> [Request A] According to the note on the LeetCode island problems, what are the time and space complexity of the DFS solution to Number of Islands?
*** Opening of Extract to read ***
LC 200 & LC 463


Solution to LeetCode 200 Number of Islands & LeetCode 463 Island Perimeter. Other problems related to ‘island’ are LC 695 and LC 829.

LeetCode 200

Number of Islands (Medium). [link]

1] DFS. Count the number of island and use function DFS to turn all ‘1’ in one island into ‘0’. Time complexity O(height*width), space complexity O(height*width).

class Solution:
    def numIslands(self, grid: List[List[str]]) -> int:
        def DFS(grid, w, h):
            if w < 0 or h < 0 or h >= height or w >= width or grid[h][w] == '0':
                return 
            grid[h][w] = '0'
            DFS(grid, w+1, h)
            DFS(grid, w-1, h)
            DFS(grid, w, h+1)
            DFS(grid, w, h-1)
        
        height = len(grid)
        width = len(grid[0])
        if height == 0 : return 0
        
        ans = 0
        for h in range(height):
            for w in range(width):
                if grid[h][w] == '1':
                    ans += 1
                    DFS(grid, w, h)
*** Close of Extract to read ***
*** Opening of Dataset entries ***
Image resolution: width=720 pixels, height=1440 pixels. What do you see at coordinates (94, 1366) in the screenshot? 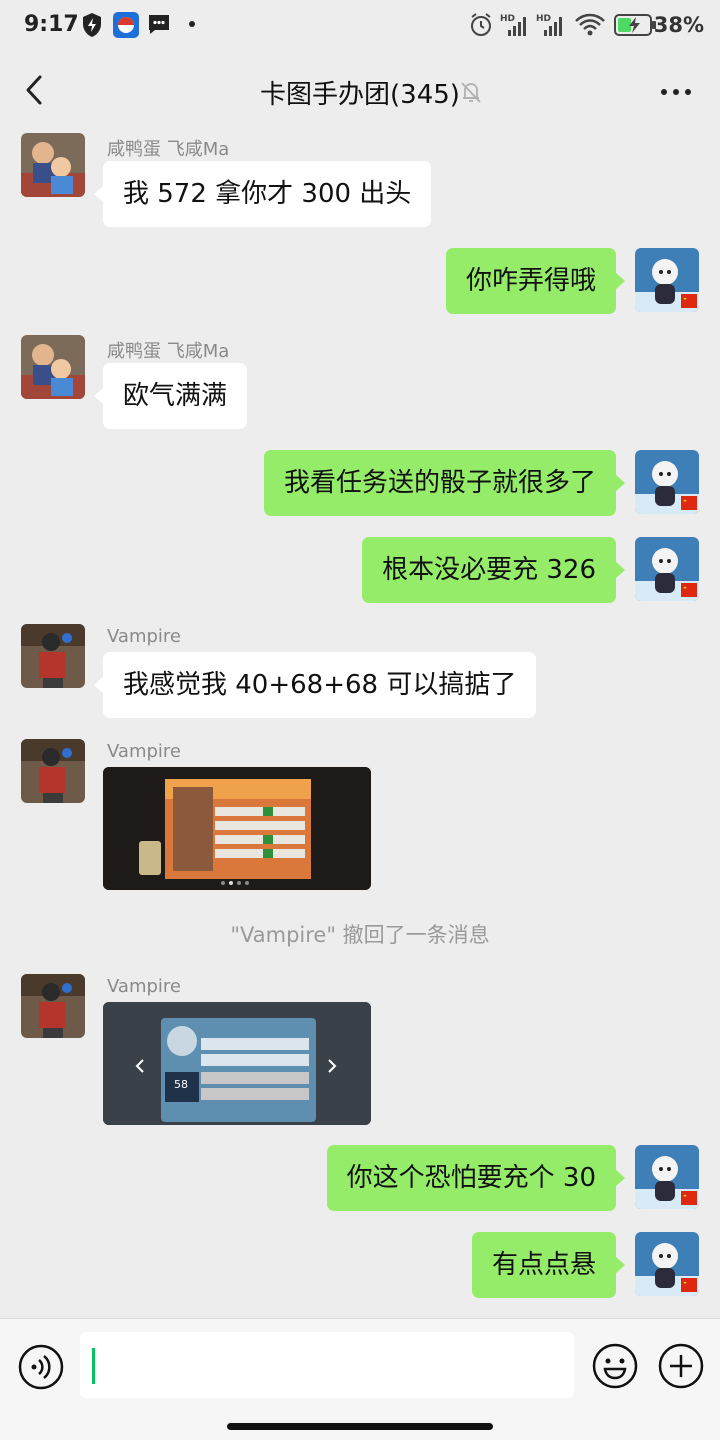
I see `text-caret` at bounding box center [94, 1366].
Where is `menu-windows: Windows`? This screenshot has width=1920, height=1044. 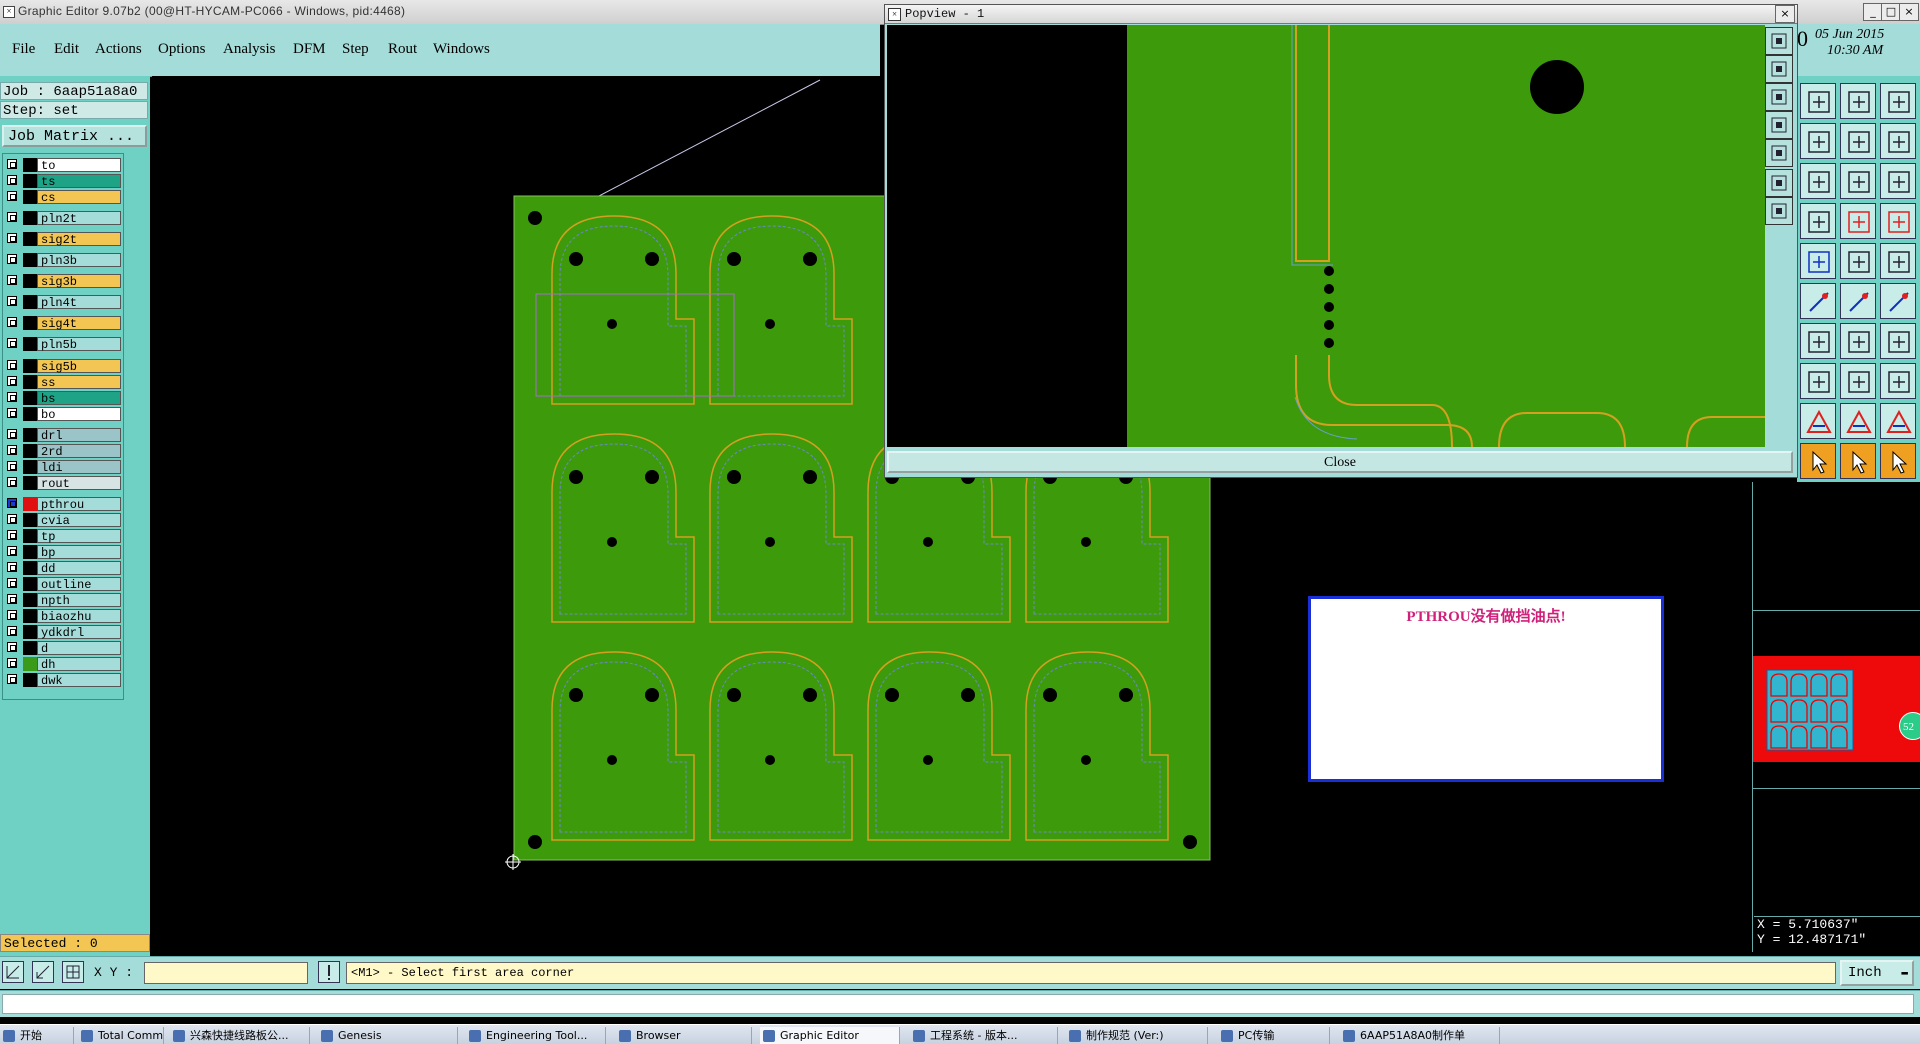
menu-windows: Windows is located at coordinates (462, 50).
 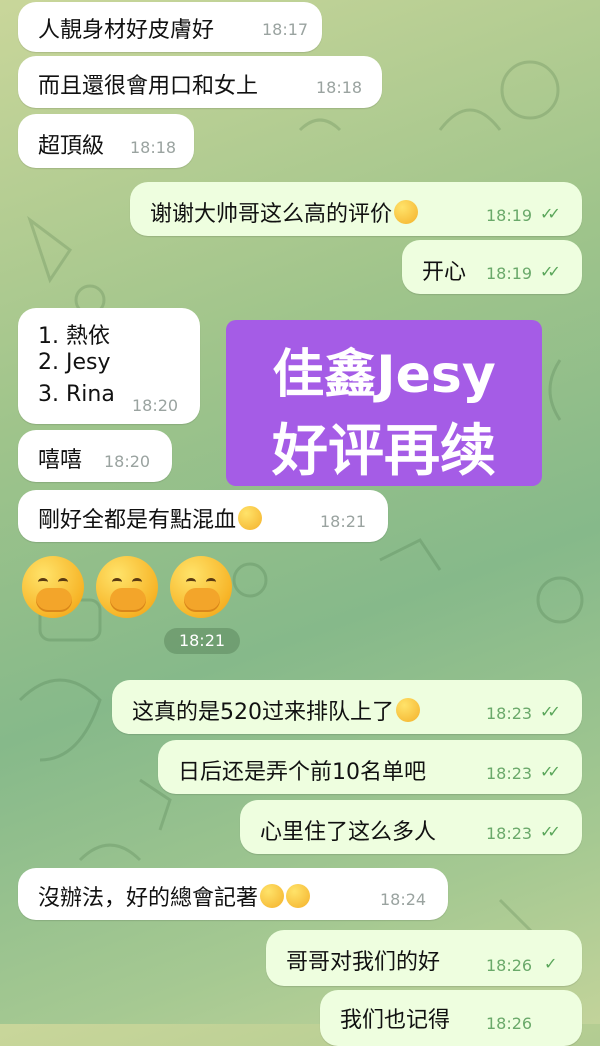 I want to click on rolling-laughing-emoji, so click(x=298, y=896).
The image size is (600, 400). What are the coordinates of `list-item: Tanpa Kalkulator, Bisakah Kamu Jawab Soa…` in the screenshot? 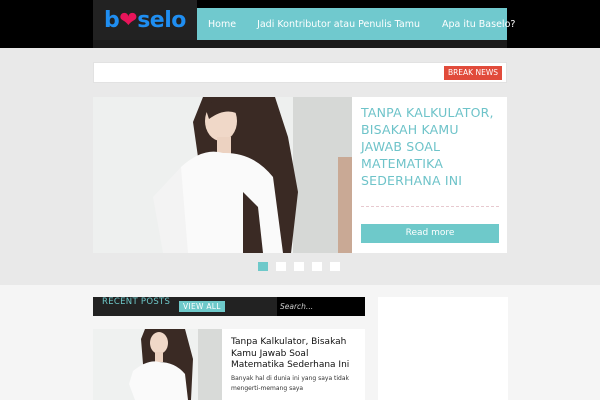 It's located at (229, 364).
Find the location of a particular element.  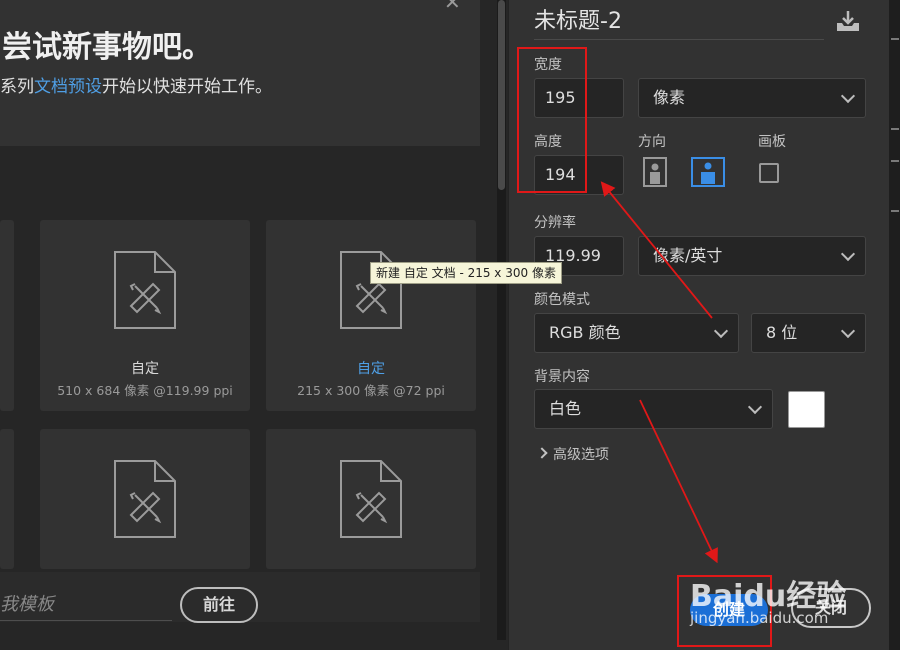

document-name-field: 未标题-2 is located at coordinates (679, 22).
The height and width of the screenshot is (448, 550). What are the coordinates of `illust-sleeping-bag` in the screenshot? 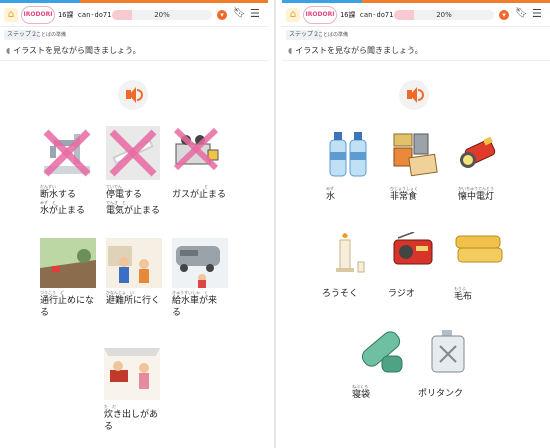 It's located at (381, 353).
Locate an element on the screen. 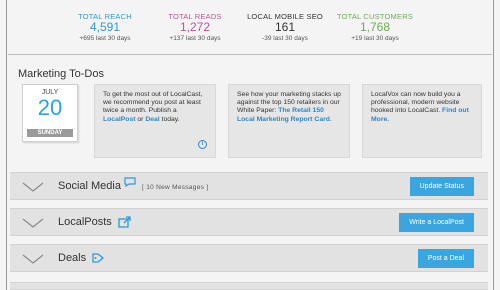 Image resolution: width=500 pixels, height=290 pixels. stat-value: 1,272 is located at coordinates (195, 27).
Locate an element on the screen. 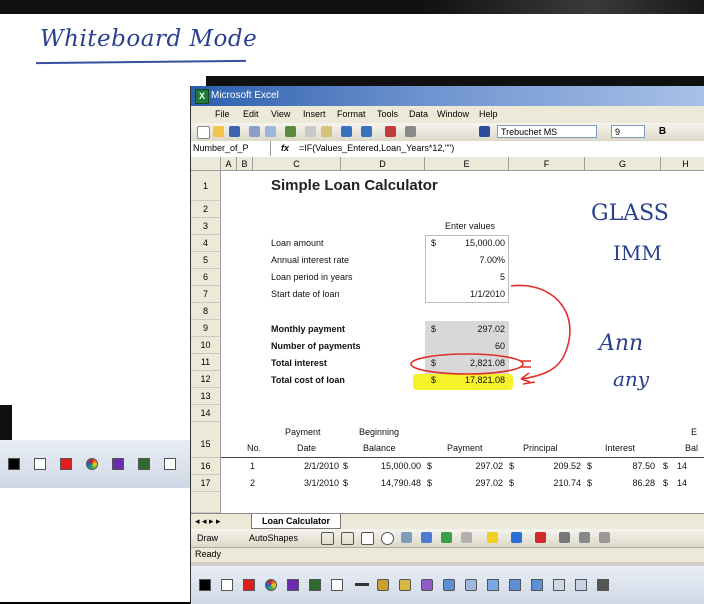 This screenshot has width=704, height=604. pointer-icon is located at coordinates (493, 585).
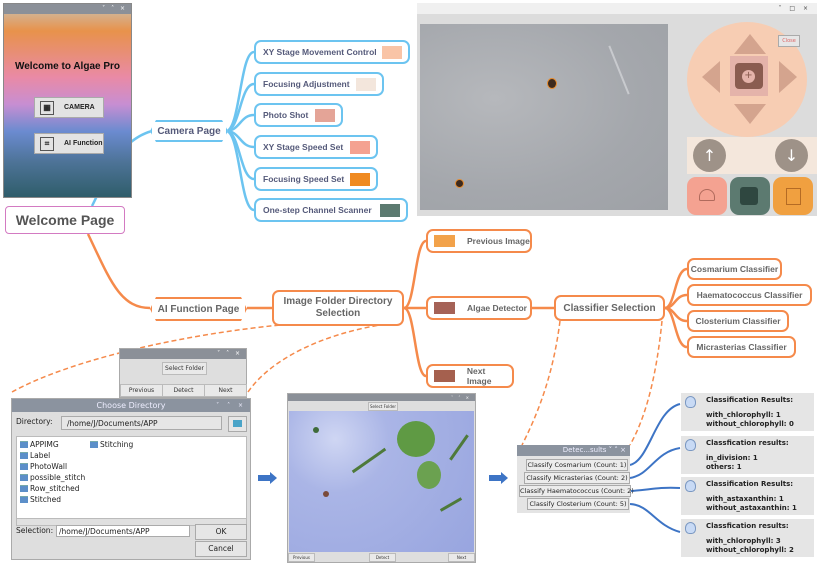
*** Close of Dataset entries ***
> [Request B] Copy out the rows again, from the first line of the rows through the line that contains "center [94, 1366].". Leave the pictures out of your copy.

> [Exercise answer A] Both are O(height*width).

> [Exercise answer B]
Image resolution: width=720 pixels, height=1440 pixels. What do you see at coordinates (94, 1366) in the screenshot? 
I see `text-caret` at bounding box center [94, 1366].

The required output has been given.